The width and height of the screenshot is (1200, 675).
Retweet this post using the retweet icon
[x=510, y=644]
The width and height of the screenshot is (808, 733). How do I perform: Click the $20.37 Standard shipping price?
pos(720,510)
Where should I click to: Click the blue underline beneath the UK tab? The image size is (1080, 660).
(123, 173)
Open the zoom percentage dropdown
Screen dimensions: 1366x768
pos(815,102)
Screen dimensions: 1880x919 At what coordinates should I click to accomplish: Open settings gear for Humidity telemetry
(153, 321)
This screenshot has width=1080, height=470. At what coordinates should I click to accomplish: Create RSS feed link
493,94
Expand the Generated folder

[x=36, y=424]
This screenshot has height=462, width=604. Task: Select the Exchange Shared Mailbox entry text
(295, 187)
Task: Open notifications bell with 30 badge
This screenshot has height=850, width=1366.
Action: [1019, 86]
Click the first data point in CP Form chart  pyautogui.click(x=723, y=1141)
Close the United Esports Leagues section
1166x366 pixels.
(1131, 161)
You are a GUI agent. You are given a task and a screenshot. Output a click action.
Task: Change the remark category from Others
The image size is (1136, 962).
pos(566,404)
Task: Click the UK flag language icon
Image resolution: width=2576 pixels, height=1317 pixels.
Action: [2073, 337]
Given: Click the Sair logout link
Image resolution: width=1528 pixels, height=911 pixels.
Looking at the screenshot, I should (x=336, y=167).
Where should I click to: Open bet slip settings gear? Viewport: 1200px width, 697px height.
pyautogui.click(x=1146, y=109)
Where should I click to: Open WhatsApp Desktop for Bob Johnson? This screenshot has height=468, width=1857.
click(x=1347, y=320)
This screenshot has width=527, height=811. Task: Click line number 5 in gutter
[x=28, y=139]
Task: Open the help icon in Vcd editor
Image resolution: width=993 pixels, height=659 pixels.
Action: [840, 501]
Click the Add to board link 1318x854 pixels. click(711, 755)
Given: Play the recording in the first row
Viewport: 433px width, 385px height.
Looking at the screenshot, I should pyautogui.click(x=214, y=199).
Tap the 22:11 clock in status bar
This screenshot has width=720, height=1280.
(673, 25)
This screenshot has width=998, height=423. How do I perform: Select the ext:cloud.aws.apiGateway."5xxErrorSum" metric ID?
----
◆ HOW TO COMPLETE THIS TASK
Check each line of the data above, and please copy the ones in which the string "first" occurs.

◆ ANSWER TO THIS PROBLEM
Click the first data point in CP Form chart  pyautogui.click(x=723, y=1141)
Given: Play the recording in the first row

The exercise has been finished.